A decisão é da juíza Maria Olivier, da 4° Vara Cível de Caxias do Sul. O decreto, oficializado nesta quarta-feira, dia 8, garante que o administrador-judicial possa liquidar todo o patrimônio da Guerra Implementos Rodoviários para fazer o pagamento das dívidas aos credores. A intenção do grupo era a recuperação judicial para a retomada dos negócios, o que no entendimento da justiça não é possível. O Ministério Público (M) também havia recomendado a falência em outubro. A partir da data de intimação, os sócios responsáveis pela empresa tem cinco dias para apresentarem à justiça a relação atual de credores.

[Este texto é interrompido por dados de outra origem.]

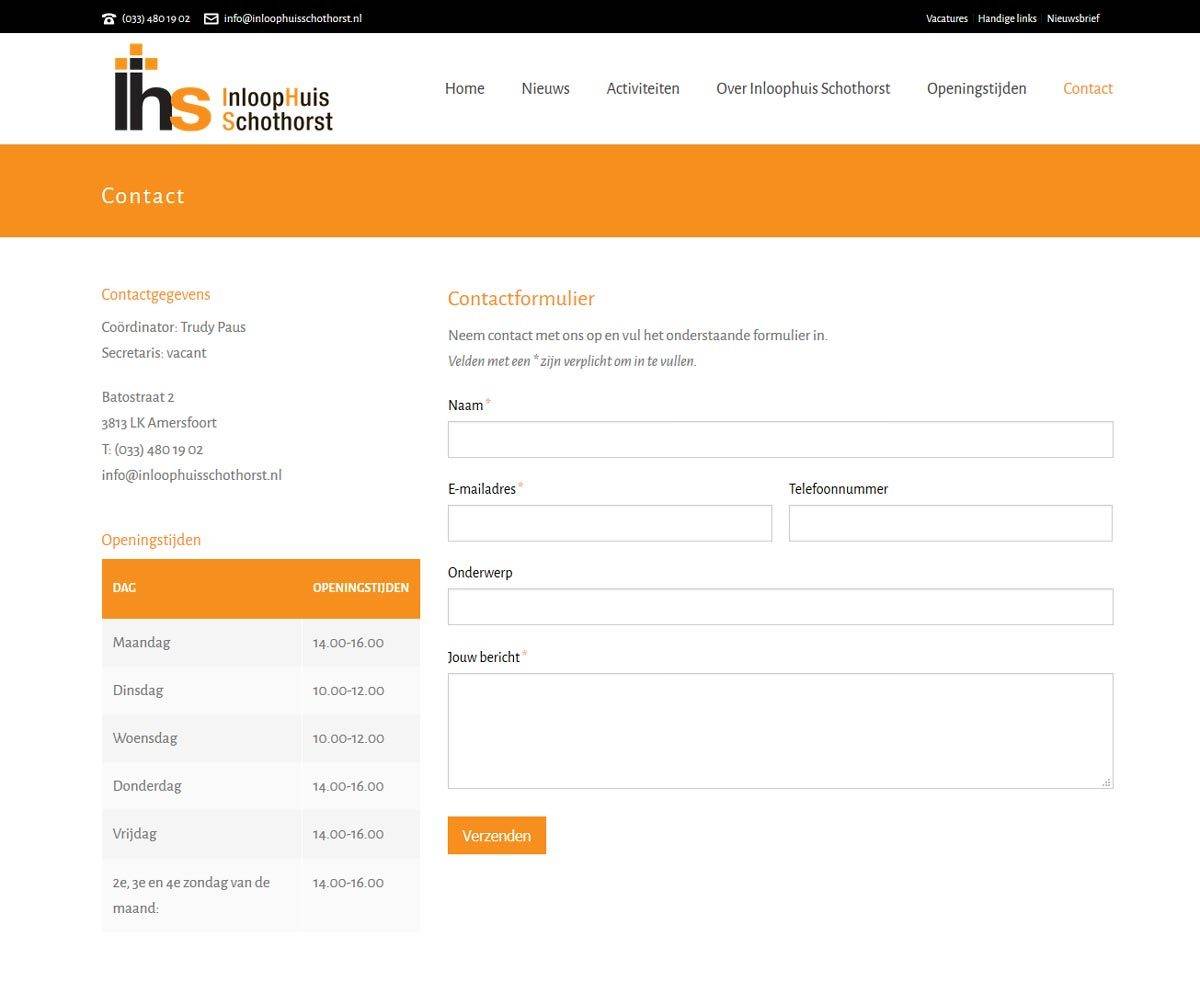Screen dimensions: 1200x993
Task: Open Over Inloophuis Schothorst menu
Action: pos(802,88)
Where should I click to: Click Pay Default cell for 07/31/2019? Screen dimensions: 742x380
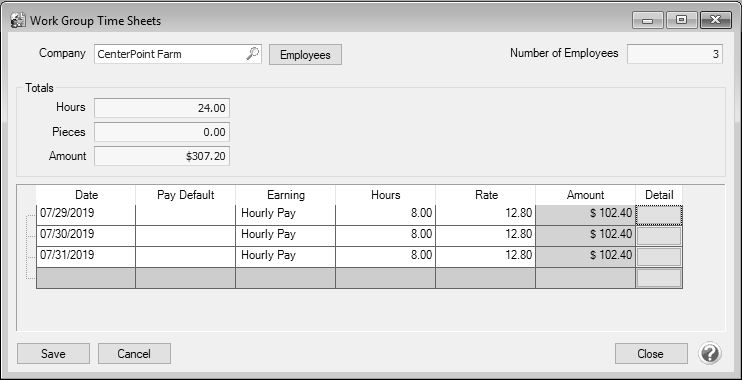(186, 256)
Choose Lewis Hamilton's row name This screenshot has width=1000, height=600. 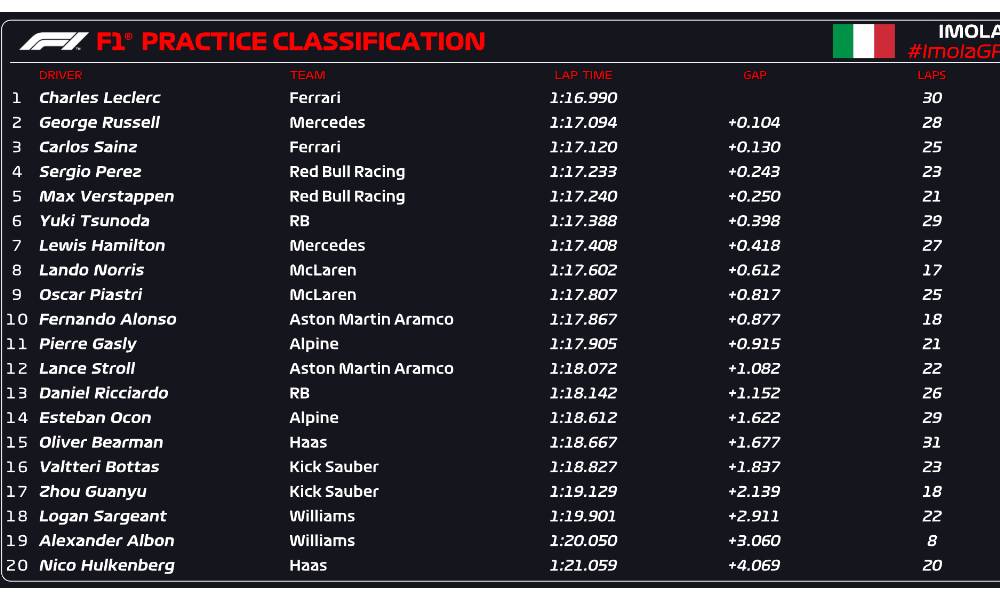tap(101, 246)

Além disso, os bens devem ser recolhidos. Os advogados que representam a Guerra devem entrar com recurso nos próximos dias.
Justiça decretou falência da empresa nesta quarta-feira (Foto: Alina Souza/divulgação)
A dívida total da empresa gira em torno de R$ 200 milhões. Deste valor, R$ 14 milhões são de débitos com os funcionários. Trecho da decisão da juíza Maria Olivier INDEFIRO o pedido das sociedades empresárias recuperandas GUERRA S.A. Implementos Rodoviários e TOLSTOI Investimentos S.A. de fls.9641-9677, datado de 10/07/2017, relativo à homologação judicial do plano de recuperação judicial da sociedade empresária recuperanda GUERRA S.A. Implementos Rodoviários, na forma do Artigo 58, § 1º, da Lei nº 11/101/2005; Com fundamento no Artigo 73, inciso III, da Lei nº 11.101/2005, por que rejeitados os planos de recuperação judicial na Assembleia Geral de Credores realizada em 05/07/2017, ata de fls.9544-9556, apresentados pelas sociedades empresárias recuperandas GUERRA S.A. Implementos Rodoviários, TOLSTOI Investimentos S.A. e MAM participações Eireli, bem como na forma do Artigo 94, da Lei nº 11.101/2005, DECRETO A FALÊNCIA da sociedade empresária GUERRA S.A. Implementos Rodoviários, CNPJ Nº 88.665.146/0001-05, e declaro aberta a falência, nesta data, ou seja, 08 de novembro de 2017, às 15 horas. Os acionistas majoritários da Guerra são o Grupo Axxon e o banco alemão DEG, com 80% das ações da Tolstoi (controladora). Do outro lado da moeda, está Marcos Guerra, detentor dos outros 20%. Havia o consenso estabelecido que a empresa precisaria buscar mais de R$ 60 milhões de capital de giro após homologação do plano de recuperação judicial, que foi indeferido. O pano de pagamento proposto pelos acionistas majoritários era dividido em classes e com prazos estabelecidos. Desde o início de todo o imbróglio, foram dezenas de protestos dos trabalhadores e ex-funcionários da Guerra, que estão sem receber salários e chegaram a organizar uma rifa para auxiliar no dia a dia.